Ubuntu18では正常に動いていたアプリケーションがあったのですが、OSのバージョンアップが必要になったため、Ubuntu20の環境でビルド・動作確認を実施。
すると、今までパスしていたテストが通らなくなってしまったので、色々と調査したところ、コンテナのサイズに関係なく、Qtのforeach文が1回分しかループを回していないという事実が判明しました。
Qtのforeach文はマクロ定義されていて、C++11以降で使えるようになった拡張for文とほぼ同じような感覚で使えます。
QList<qint32> qList;
qList << 1;
qList << 2;
qList << 3;
qList << 4;
foreach (qint32 val, qList)
{
std::cout << val;
}
通常であれは「1234」の出力が期待できますが、「1」しか出力されないというのが今回起きた事象です。
調べてみたところ、どうやら同じ事象がstack overflowで話題に上がっているようでした。
https://stackoverflow.com/questions/61635549/qt-foreach-only-iterates-once-ignoring-the-rest-of-the-items
バグレポートとしても上がっているようです。
https://gcc.gnu.org/bugzilla/show_bug.cgi?id=90617
どうやらfor文の増減式の部分にbreakを入れた場合の振る舞いが、gcc9とそれより前のバージョンで異なることで、この問題が発生しているようです。

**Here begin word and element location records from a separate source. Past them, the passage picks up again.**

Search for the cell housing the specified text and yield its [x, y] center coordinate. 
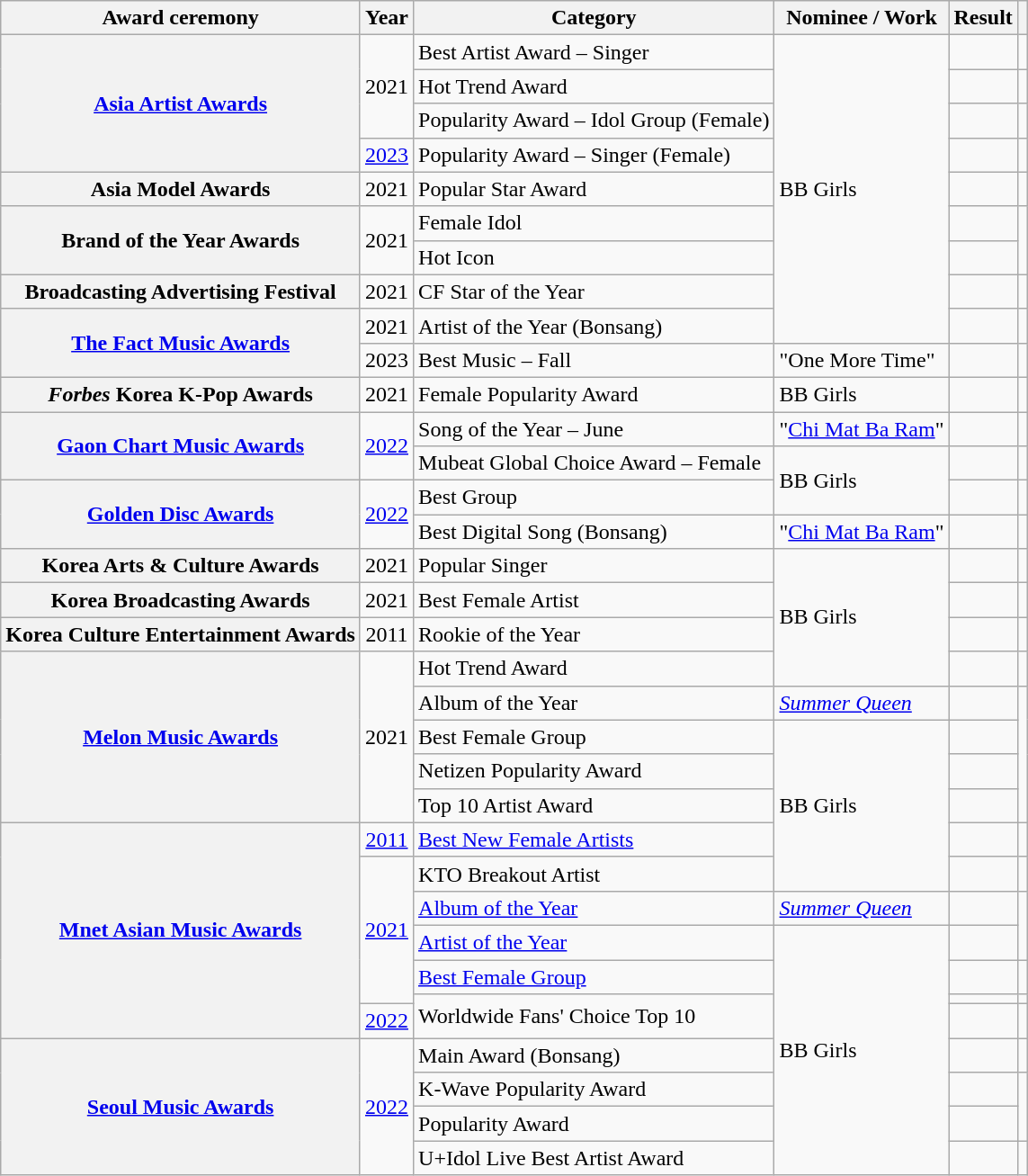
Popular Star Award [594, 189]
Asia Model Awards [181, 189]
Melon Music Awards [181, 737]
Netizen Popularity Award [594, 771]
"One More Time" [862, 360]
Best Digital Song (Bonsang) [594, 532]
Artist of the Year (Bonsang) [594, 326]
Artist of the Year [594, 942]
The Fact Music Awards [181, 343]
Broadcasting Advertising Festival [181, 291]
Main Award (Bonsang) [594, 1055]
K-Wave Popularity Award [594, 1089]
Category [594, 18]
Worldwide Fans' Choice Top 10 [594, 1016]
Gaon Chart Music Awards [181, 446]
Forbes Korea K-Pop Awards [181, 394]
CF Star of the Year [594, 291]
Female Idol [594, 223]
Popularity Award [594, 1123]
Best New Female Artists [594, 839]
Mubeat Global Choice Award – Female [594, 463]
Female Popularity Award [594, 394]
Popularity Award – Idol Group (Female) [594, 121]
Result [983, 18]
Golden Disc Awards [181, 514]
Hot Icon [594, 257]
Best Female Artist [594, 600]
Award ceremony [181, 18]
Year [387, 18]
Korea Culture Entertainment Awards [181, 634]
U+Idol Live Best Artist Award [594, 1158]
Best Group [594, 497]
Top 10 Artist Award [594, 805]
Asia Artist Awards [181, 103]
Brand of the Year Awards [181, 240]
Best Music – Fall [594, 360]
Popularity Award – Singer (Female) [594, 155]
Korea Arts & Culture Awards [181, 566]
Nominee / Work [862, 18]
Rookie of the Year [594, 634]
Best Artist Award – Singer [594, 52]
Seoul Music Awards [181, 1106]
Song of the Year – June [594, 429]
KTO Breakout Artist [594, 873]
Mnet Asian Music Awards [181, 930]
Popular Singer [594, 566]
Korea Broadcasting Awards [181, 600]
Output the [X, Y] coordinate of the center of the cell containing the given text.  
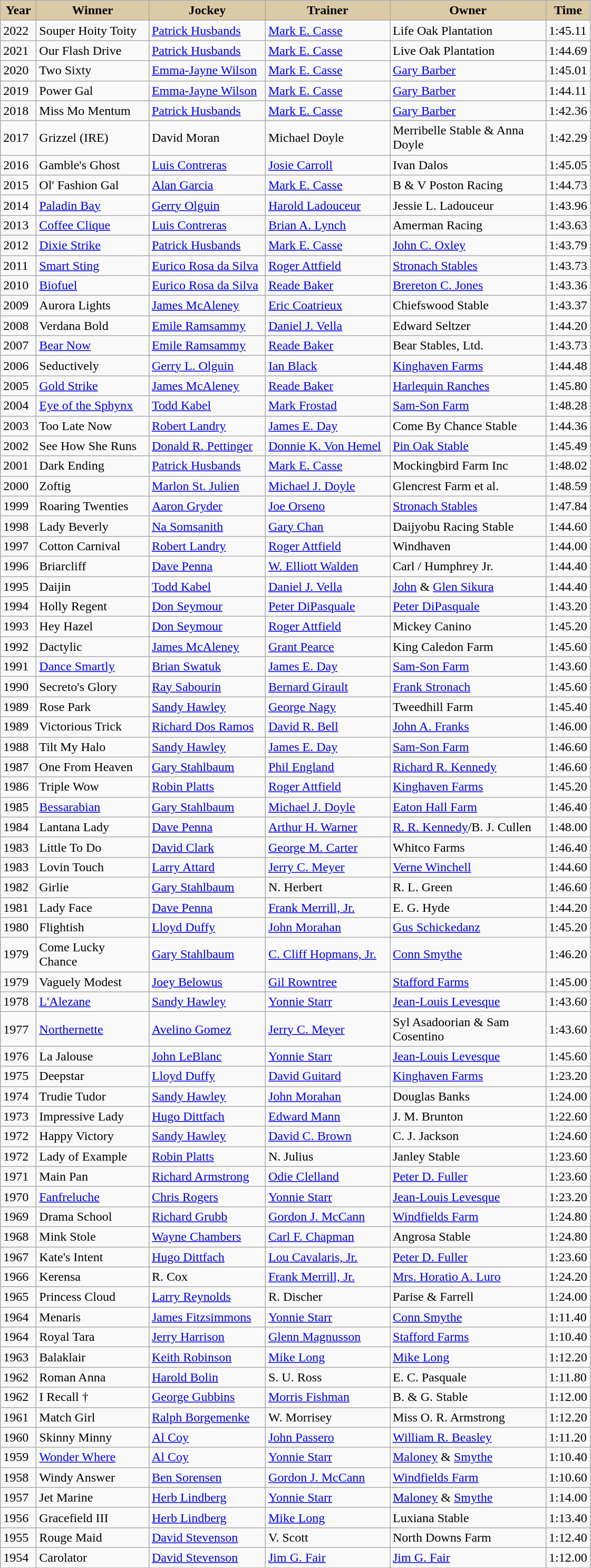
1965 [18, 1297]
Brian A. Lynch [327, 225]
George Nagy [327, 707]
Tweedhill Farm [468, 707]
Gracefield III [93, 1518]
1992 [18, 647]
Larry Reynolds [207, 1297]
Verne Winchell [468, 867]
North Downs Farm [468, 1538]
1:22.60 [568, 1117]
2009 [18, 306]
Carolator [93, 1558]
John & Glen Sikura [468, 587]
1990 [18, 687]
Lou Cavalaris, Jr. [327, 1257]
2005 [18, 386]
1:11.80 [568, 1378]
Daijyobu Racing Stable [468, 526]
Jessie L. Ladouceur [468, 205]
Hey Hazel [93, 627]
1:46.20 [568, 955]
Harlequin Ranches [468, 386]
1:11.40 [568, 1317]
1975 [18, 1077]
1961 [18, 1418]
1:45.01 [568, 71]
Dark Ending [93, 466]
Gus Schickedanz [468, 928]
Dactylic [93, 647]
1:43.79 [568, 245]
1969 [18, 1217]
Kerensa [93, 1277]
1967 [18, 1257]
Wayne Chambers [207, 1237]
Na Somsanith [207, 526]
2018 [18, 111]
Too Late Now [93, 426]
Grizzel (IRE) [93, 138]
Come Lucky Chance [93, 955]
Morris Fishman [327, 1398]
Paladin Bay [93, 205]
Gary Chan [327, 526]
Balaklair [93, 1358]
Angrosa Stable [468, 1237]
Bear Now [93, 346]
1:11.20 [568, 1438]
Brian Swatuk [207, 667]
Chiefswood Stable [468, 306]
1:44.48 [568, 366]
2001 [18, 466]
1:24.20 [568, 1277]
1:45.05 [568, 165]
Daijin [93, 587]
Edward Seltzer [468, 326]
1971 [18, 1177]
Syl Asadoorian & Sam Cosentino [468, 1029]
B. & G. Stable [468, 1398]
Brereton C. Jones [468, 286]
2004 [18, 406]
Our Flash Drive [93, 51]
1:47.84 [568, 506]
Deepstar [93, 1077]
Ray Sabourin [207, 687]
Rouge Maid [93, 1538]
David R. Bell [327, 727]
Joey Belowus [207, 982]
R. Cox [207, 1277]
Avelino Gomez [207, 1029]
1:42.36 [568, 111]
1991 [18, 667]
1985 [18, 807]
Main Pan [93, 1177]
2022 [18, 31]
Richard Dos Ramos [207, 727]
Jerry Harrison [207, 1338]
Royal Tara [93, 1338]
Windhaven [468, 546]
Gold Strike [93, 386]
2015 [18, 185]
James Fitzsimmons [207, 1317]
Ralph Borgemenke [207, 1418]
2013 [18, 225]
Carl F. Chapman [327, 1237]
1:44.00 [568, 546]
2020 [18, 71]
Biofuel [93, 286]
Larry Attard [207, 867]
2014 [18, 205]
2010 [18, 286]
Mockingbird Farm Inc [468, 466]
David Guitard [327, 1077]
1:48.59 [568, 486]
Marlon St. Julien [207, 486]
2017 [18, 138]
R. L. Green [468, 887]
1954 [18, 1558]
Joe Orseno [327, 506]
Jockey [207, 11]
E. C. Pasquale [468, 1378]
Ian Black [327, 366]
N. Herbert [327, 887]
John Passero [327, 1438]
Lady of Example [93, 1157]
Glenn Magnusson [327, 1338]
N. Julius [327, 1157]
Fanfreluche [93, 1197]
1:13.40 [568, 1518]
Come By Chance Stable [468, 426]
Douglas Banks [468, 1097]
Lady Face [93, 907]
Luxiana Stable [468, 1518]
1:45.49 [568, 446]
I Recall † [93, 1398]
David Clark [207, 847]
King Caledon Farm [468, 647]
2012 [18, 245]
1996 [18, 566]
1:45.00 [568, 982]
Bessarabian [93, 807]
1:43.36 [568, 286]
George M. Carter [327, 847]
Grant Pearce [327, 647]
Eric Coatrieux [327, 306]
2019 [18, 91]
Ol' Fashion Gal [93, 185]
1999 [18, 506]
Keith Robinson [207, 1358]
Briarcliff [93, 566]
George Gubbins [207, 1398]
1:12.40 [568, 1538]
1980 [18, 928]
Triple Wow [93, 787]
1978 [18, 1002]
1:42.29 [568, 138]
1973 [18, 1117]
Lady Beverly [93, 526]
Mrs. Horatio A. Luro [468, 1277]
1998 [18, 526]
Coffee Clique [93, 225]
Live Oak Plantation [468, 51]
Amerman Racing [468, 225]
Mink Stole [93, 1237]
Gamble's Ghost [93, 165]
1960 [18, 1438]
1970 [18, 1197]
1:48.28 [568, 406]
Lovin Touch [93, 867]
Seductively [93, 366]
Eaton Hall Farm [468, 807]
Eye of the Sphynx [93, 406]
Whitco Farms [468, 847]
Kate's Intent [93, 1257]
Wonder Where [93, 1458]
1988 [18, 747]
Carl / Humphrey Jr. [468, 566]
1:48.02 [568, 466]
Dance Smartly [93, 667]
Cotton Carnival [93, 546]
Trainer [327, 11]
1984 [18, 827]
Aurora Lights [93, 306]
1959 [18, 1458]
David C. Brown [327, 1137]
Match Girl [93, 1418]
Time [568, 11]
1:43.20 [568, 607]
Chris Rogers [207, 1197]
1:45.40 [568, 707]
2000 [18, 486]
Miss Mo Mentum [93, 111]
Phil England [327, 767]
1:44.11 [568, 91]
Miss O. R. Armstrong [468, 1418]
Arthur H. Warner [327, 827]
1981 [18, 907]
1987 [18, 767]
Ivan Dalos [468, 165]
1:48.00 [568, 827]
Tilt My Halo [93, 747]
Gil Rowntree [327, 982]
Power Gal [93, 91]
Smart Sting [93, 265]
1957 [18, 1498]
Harold Ladouceur [327, 205]
C. Cliff Hopmans, Jr. [327, 955]
Trudie Tudor [93, 1097]
2011 [18, 265]
1974 [18, 1097]
1956 [18, 1518]
Rose Park [93, 707]
1:43.37 [568, 306]
Happy Victory [93, 1137]
Odie Clelland [327, 1177]
Bernard Girault [327, 687]
Donald R. Pettinger [207, 446]
Roaring Twenties [93, 506]
Year [18, 11]
W. Morrisey [327, 1418]
Girlie [93, 887]
Frank Stronach [468, 687]
Aaron Gryder [207, 506]
Verdana Bold [93, 326]
Richard R. Kennedy [468, 767]
Little To Do [93, 847]
2006 [18, 366]
1995 [18, 587]
1958 [18, 1478]
Flightish [93, 928]
Parise & Farrell [468, 1297]
Mark Frostad [327, 406]
1994 [18, 607]
1993 [18, 627]
Life Oak Plantation [468, 31]
Two Sixty [93, 71]
1:43.96 [568, 205]
1:44.73 [568, 185]
Alan Garcia [207, 185]
V. Scott [327, 1538]
Gerry Olguin [207, 205]
1997 [18, 546]
David Moran [207, 138]
Mickey Canino [468, 627]
1:45.11 [568, 31]
1:46.00 [568, 727]
R. R. Kennedy/B. J. Cullen [468, 827]
B & V Poston Racing [468, 185]
See How She Runs [93, 446]
2016 [18, 165]
1963 [18, 1358]
Winner [93, 11]
Skinny Minny [93, 1438]
Impressive Lady [93, 1117]
Zoftig [93, 486]
Souper Hoity Toity [93, 31]
1955 [18, 1538]
1:43.63 [568, 225]
William R. Beasley [468, 1438]
Richard Armstrong [207, 1177]
Drama School [93, 1217]
Menaris [93, 1317]
R. Discher [327, 1297]
W. Elliott Walden [327, 566]
Bear Stables, Ltd. [468, 346]
John LeBlanc [207, 1057]
1976 [18, 1057]
1986 [18, 787]
J. M. Brunton [468, 1117]
Jet Marine [93, 1498]
1:44.69 [568, 51]
Owner [468, 11]
Princess Cloud [93, 1297]
Janley Stable [468, 1157]
Victorious Trick [93, 727]
2007 [18, 346]
1:24.60 [568, 1137]
Donnie K. Von Hemel [327, 446]
Windy Answer [93, 1478]
1968 [18, 1237]
Lantana Lady [93, 827]
1982 [18, 887]
La Jalouse [93, 1057]
Glencrest Farm et al. [468, 486]
C. J. Jackson [468, 1137]
Pin Oak Stable [468, 446]
Edward Mann [327, 1117]
Josie Carroll [327, 165]
Dixie Strike [93, 245]
John A. Franks [468, 727]
2008 [18, 326]
L'Alezane [93, 1002]
2003 [18, 426]
1:10.60 [568, 1478]
Merribelle Stable & Anna Doyle [468, 138]
Michael Doyle [327, 138]
One From Heaven [93, 767]
1:14.00 [568, 1498]
Vaguely Modest [93, 982]
1:45.80 [568, 386]
Ben Sorensen [207, 1478]
1977 [18, 1029]
2021 [18, 51]
1966 [18, 1277]
S. U. Ross [327, 1378]
Harold Bolin [207, 1378]
Gerry L. Olguin [207, 366]
Secreto's Glory [93, 687]
1:44.36 [568, 426]
Richard Grubb [207, 1217]
E. G. Hyde [468, 907]
2002 [18, 446]
Holly Regent [93, 607]
John C. Oxley [468, 245]
Roman Anna [93, 1378]
Northernette [93, 1029]
Output the (x, y) coordinate of the center of the cell containing the given text.  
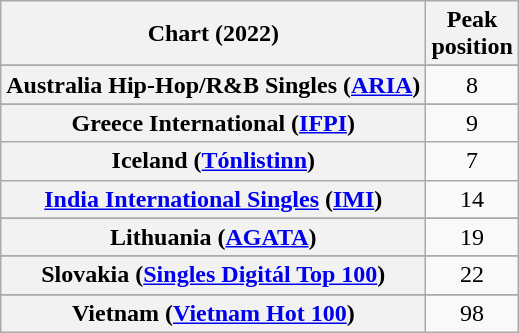
Slovakia (Singles Digitál Top 100) (214, 275)
98 (472, 313)
Peakposition (472, 34)
India International Singles (IMI) (214, 199)
Australia Hip-Hop/R&B Singles (ARIA) (214, 85)
Vietnam (Vietnam Hot 100) (214, 313)
14 (472, 199)
22 (472, 275)
19 (472, 237)
9 (472, 123)
Chart (2022) (214, 34)
Greece International (IFPI) (214, 123)
8 (472, 85)
7 (472, 161)
Lithuania (AGATA) (214, 237)
Iceland (Tónlistinn) (214, 161)
Detect which cell encompasses the target text, then output its (X, Y) center coordinate. 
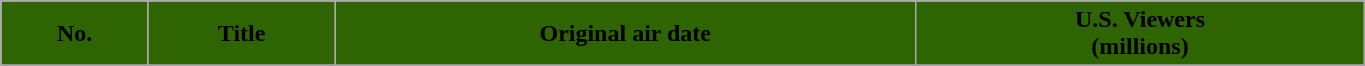
U.S. Viewers(millions) (1140, 34)
Title (241, 34)
Original air date (626, 34)
No. (75, 34)
Locate the cell with the specified text and output its [x, y] center coordinate. 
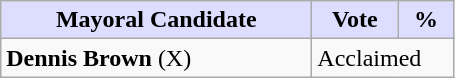
% [426, 20]
Vote [355, 20]
Acclaimed [383, 58]
Mayoral Candidate [156, 20]
Dennis Brown (X) [156, 58]
Return the [X, Y] coordinate for the center point of the cell that contains the specified text.  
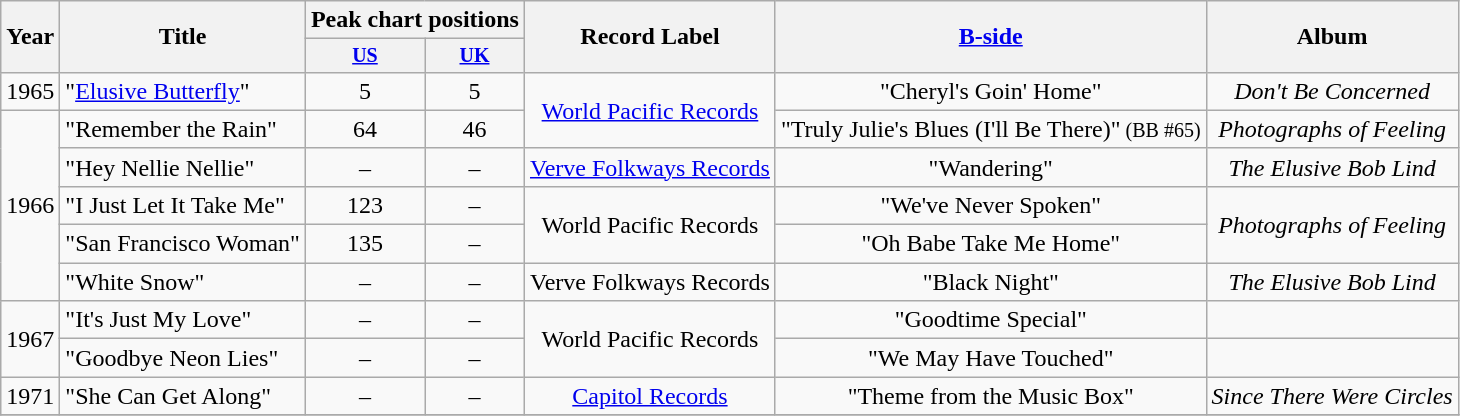
1965 [30, 91]
UK [475, 56]
"She Can Get Along" [183, 396]
B-side [990, 37]
1971 [30, 396]
Since There Were Circles [1332, 396]
US [364, 56]
"San Francisco Woman" [183, 244]
"Truly Julie's Blues (I'll Be There)" (BB #65) [990, 129]
Don't Be Concerned [1332, 91]
64 [364, 129]
Record Label [650, 37]
Title [183, 37]
1967 [30, 339]
Album [1332, 37]
"White Snow" [183, 282]
"We've Never Spoken" [990, 205]
"Remember the Rain" [183, 129]
123 [364, 205]
46 [475, 129]
Capitol Records [650, 396]
Peak chart positions [414, 20]
"Goodtime Special" [990, 320]
135 [364, 244]
"Oh Babe Take Me Home" [990, 244]
"Cheryl's Goin' Home" [990, 91]
"Wandering" [990, 167]
"Theme from the Music Box" [990, 396]
"It's Just My Love" [183, 320]
"I Just Let It Take Me" [183, 205]
1966 [30, 205]
"Black Night" [990, 282]
"Elusive Butterfly" [183, 91]
"Hey Nellie Nellie" [183, 167]
"Goodbye Neon Lies" [183, 358]
"We May Have Touched" [990, 358]
Year [30, 37]
Capture the cell that displays the provided text and extract its [X, Y] central coordinate. 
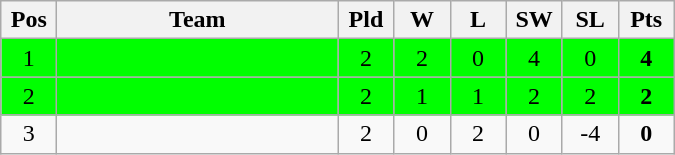
Pts [646, 20]
Team [198, 20]
Pld [366, 20]
-4 [590, 134]
L [478, 20]
3 [29, 134]
Pos [29, 20]
W [422, 20]
SL [590, 20]
SW [534, 20]
Scan for the cell matching the given text and deliver its [x, y] coordinate at center. 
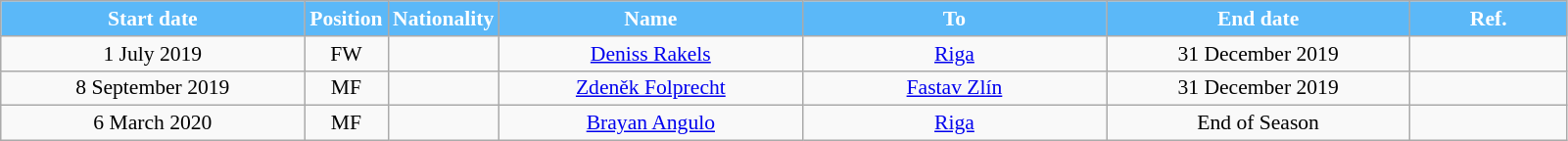
To [954, 19]
8 September 2019 [153, 88]
Position [347, 19]
Brayan Angulo [650, 123]
Ref. [1489, 19]
6 March 2020 [153, 123]
Name [650, 19]
Nationality [443, 19]
End of Season [1259, 123]
FW [347, 54]
End date [1259, 19]
Deniss Rakels [650, 54]
Start date [153, 19]
Zdeněk Folprecht [650, 88]
1 July 2019 [153, 54]
Fastav Zlín [954, 88]
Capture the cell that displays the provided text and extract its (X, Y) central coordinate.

どちらかというと、gcc9より前では間違った動きをしていたので、gcc9ではそれが修正されているということのようですね。
Qt5ではこれを受けてかforeachのマクロ定義が異なった処理に修正されていますので、gcc9でコンパイルしても問題ないようです。
いずれにせよ、Qt4とgcc9の組み合わせで使用せざるを得ない場合は、foreach文の使用を避けて、通常のfor文や拡張for文を使うか、イテレーターを使ってコンテナに対してのループを回す必要があるということですね。